DreamIdentity: Improved Editability for Efficient Face-identity Preserved Image Generation

TL;DR

This work targets the problem of preserving a specific face identity in text-guided image synthesis without expensive per-identity optimization. It introduces DreamIdentity, featuring a Multi-word Multi-scale ID encoder that projects rich, multi-scale face features into multiple pseudo-words, combined with Self-Augmented Editability Learning that trains the model for editing tasks using a self-generated celebrity-based dataset. The method achieves superior identity preservation and text-alignment while maintaining the editability of the underlying diffusion model, and it does so with very fast encoding times. Overall, DreamIdentity enables efficient, identity-preserving, and editable face image generation for unseen identities directly from a single input image, and supports practical applications like scene switching and identity re-contextualization.

Abstract

While large-scale pre-trained text-to-image models can synthesize diverse and high-quality human-centric images, an intractable problem is how to preserve the face identity for conditioned face images. Existing methods either require time-consuming optimization for each face-identity or learning an efficient encoder at the cost of harming the editability of models. In this work, we present an optimization-free method for each face identity, meanwhile keeping the editability for text-to-image models. Specifically, we propose a novel face-identity encoder to learn an accurate representation of human faces, which applies multi-scale face features followed by a multi-embedding projector to directly generate the pseudo words in the text embedding space. Besides, we propose self-augmented editability learning to enhance the editability of models, which is achieved by constructing paired generated face and edited face images using celebrity names, aiming at transferring mature ability of off-the-shelf text-to-image models in celebrity faces to unseen faces.
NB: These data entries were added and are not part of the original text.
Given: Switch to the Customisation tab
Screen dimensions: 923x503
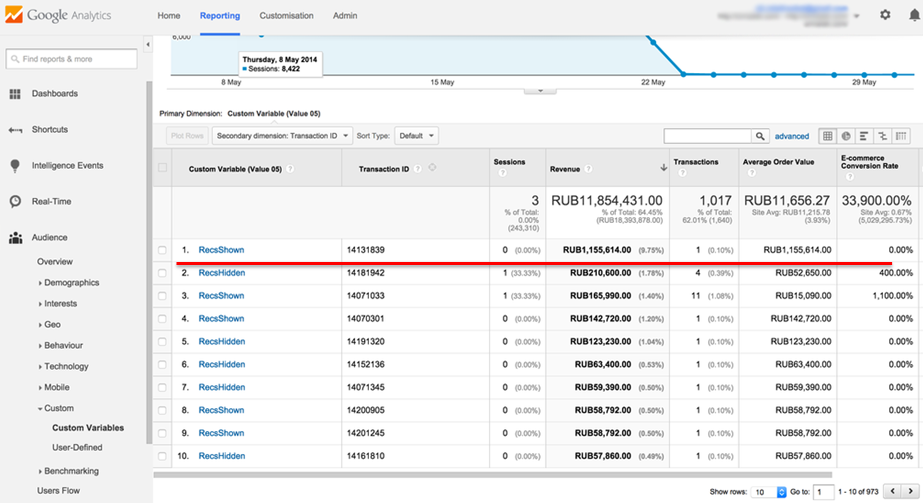Looking at the screenshot, I should pos(286,16).
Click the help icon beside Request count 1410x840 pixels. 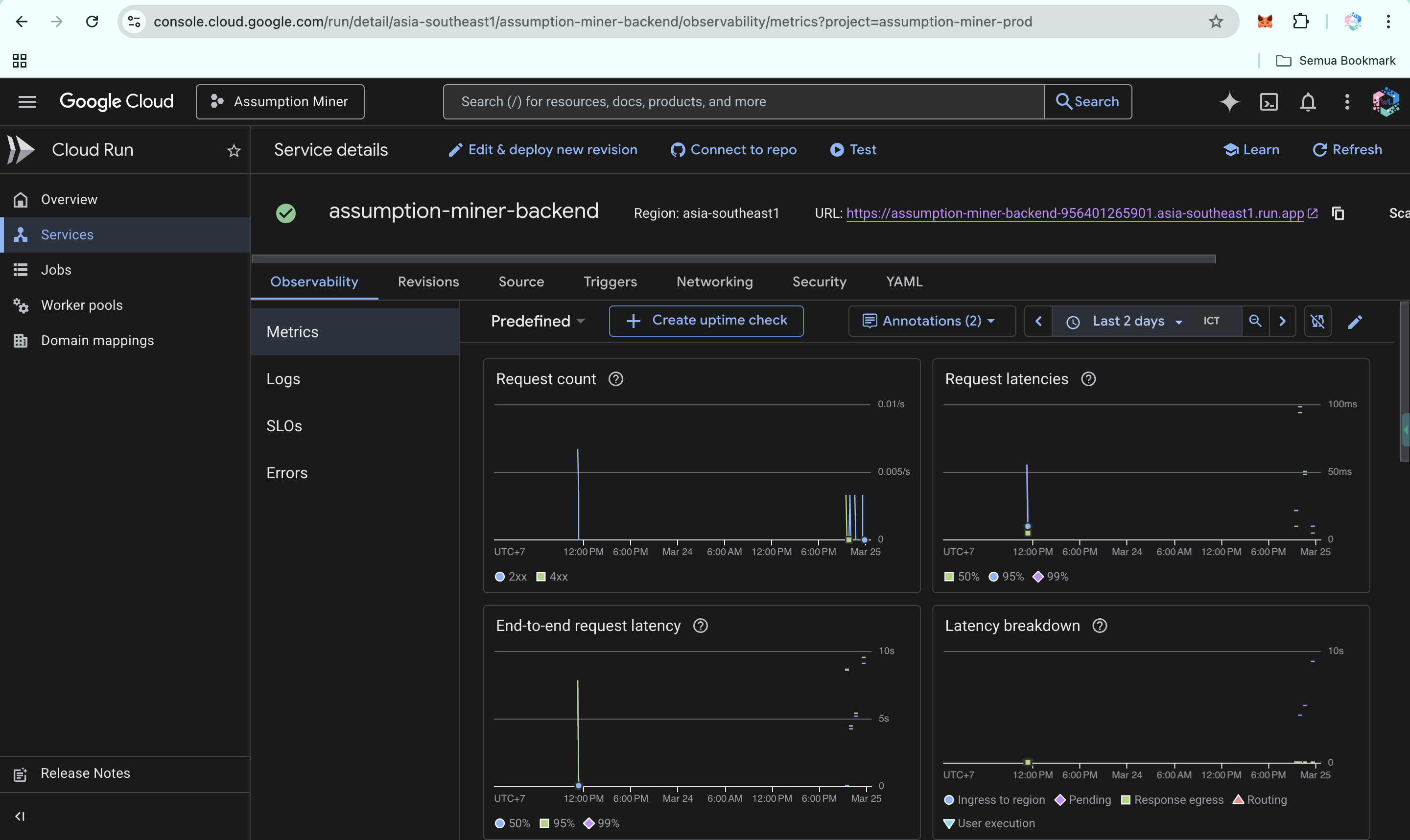point(616,379)
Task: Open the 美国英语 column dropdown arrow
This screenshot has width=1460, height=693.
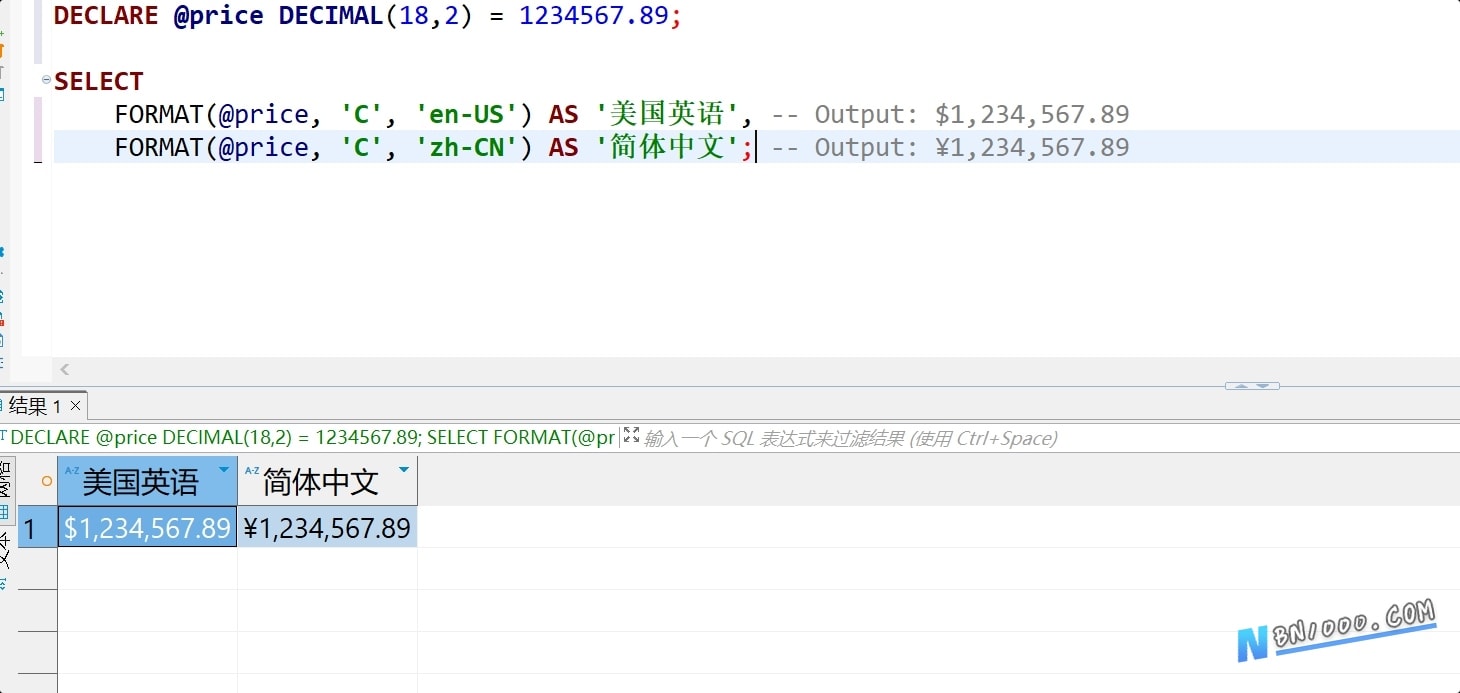Action: pos(224,470)
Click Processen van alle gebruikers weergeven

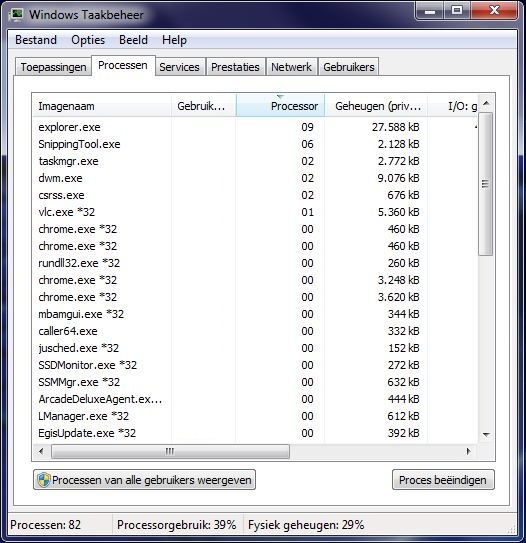144,480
Extensive experiments show that our methods can generate identity-preserved images under different scenes at a much faster speed.

Figures (12)

• Figure 1: Given only one facial image, DreamIdentity can efficiently generate countless identity-preserved and text-coherent images in different context without any test-time optimization.
• Figure 2: Overview of the proposed DreamIdentity: (a) The training and inference pipeline. The input face image is first encoded into multi-word embeddings (denoted by $S^*$) by our proposed $M^2$ ID encoder. Then $S^*$ are associated with the text input to generate face-identity preserved image in the text-aligned scene. (b) The architecture of $M^2$ ID encoder, where a ViT-based face identity encoder is adopted as the backbone and the extracted multi-scale features are projected to multi-word embedding. (c) The composition of the training data and its objectives. The training data consists of a public face dataset for reconstruction and a self-augmented dataset for editability learning.
• Figure 3: Qualitative comparisons with state-of-the-art methods. DreamIdentity can generate better text-aligned and ID-preserved images.
• Figure 4: Qualitative comparisons between ID Encoder and the multi-scale features. The editing prompt is "S* as a chef, looking at the camera". We could conclude that both ID Encoder and the multi-scale features greatly improve the ID preservation (i.e., face-similarity).
• Figure 5: Ablation study on self-augmented editability learning. Recon denotes reconstruction training. self-aug denotes self-augmented editability learning, the editability gets improved after applying self-aug.